== What you need to do ==
The answer must consist of every line in the records that contains the word "heading".

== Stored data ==
%%
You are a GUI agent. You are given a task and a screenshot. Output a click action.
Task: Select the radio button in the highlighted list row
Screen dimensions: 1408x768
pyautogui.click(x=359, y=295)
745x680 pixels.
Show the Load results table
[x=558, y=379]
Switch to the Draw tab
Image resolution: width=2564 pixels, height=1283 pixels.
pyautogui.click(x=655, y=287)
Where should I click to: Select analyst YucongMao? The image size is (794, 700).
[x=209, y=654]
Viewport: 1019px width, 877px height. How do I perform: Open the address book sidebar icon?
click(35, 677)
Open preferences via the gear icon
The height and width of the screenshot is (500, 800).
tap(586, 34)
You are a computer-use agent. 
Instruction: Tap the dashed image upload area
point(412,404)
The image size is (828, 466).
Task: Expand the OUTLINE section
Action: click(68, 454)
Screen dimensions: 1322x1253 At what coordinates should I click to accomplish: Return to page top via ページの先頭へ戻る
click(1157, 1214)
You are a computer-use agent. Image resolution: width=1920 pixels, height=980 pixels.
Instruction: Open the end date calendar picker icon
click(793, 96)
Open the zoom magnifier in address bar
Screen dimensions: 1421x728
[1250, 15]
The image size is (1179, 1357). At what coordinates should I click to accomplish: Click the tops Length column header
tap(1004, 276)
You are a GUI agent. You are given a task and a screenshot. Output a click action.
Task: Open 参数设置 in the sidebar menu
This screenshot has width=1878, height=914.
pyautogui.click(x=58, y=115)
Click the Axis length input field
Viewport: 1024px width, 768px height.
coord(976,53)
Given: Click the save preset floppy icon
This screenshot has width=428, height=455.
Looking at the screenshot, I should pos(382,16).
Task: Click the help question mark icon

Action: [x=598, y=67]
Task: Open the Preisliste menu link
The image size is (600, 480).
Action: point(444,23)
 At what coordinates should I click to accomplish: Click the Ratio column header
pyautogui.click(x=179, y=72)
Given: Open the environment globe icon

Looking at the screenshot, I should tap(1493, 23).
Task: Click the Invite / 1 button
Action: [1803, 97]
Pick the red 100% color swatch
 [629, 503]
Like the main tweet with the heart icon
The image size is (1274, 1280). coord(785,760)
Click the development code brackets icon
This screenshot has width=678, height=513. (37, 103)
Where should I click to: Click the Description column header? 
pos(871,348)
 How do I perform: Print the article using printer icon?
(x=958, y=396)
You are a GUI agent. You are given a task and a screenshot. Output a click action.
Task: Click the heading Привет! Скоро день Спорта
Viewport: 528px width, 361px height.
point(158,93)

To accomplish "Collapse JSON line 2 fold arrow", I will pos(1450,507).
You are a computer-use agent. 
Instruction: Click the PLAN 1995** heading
%%
== Result of this task ==
Task: Click the heading Привет! Скоро день Спорта
Instruction: Click the PLAN 1995** heading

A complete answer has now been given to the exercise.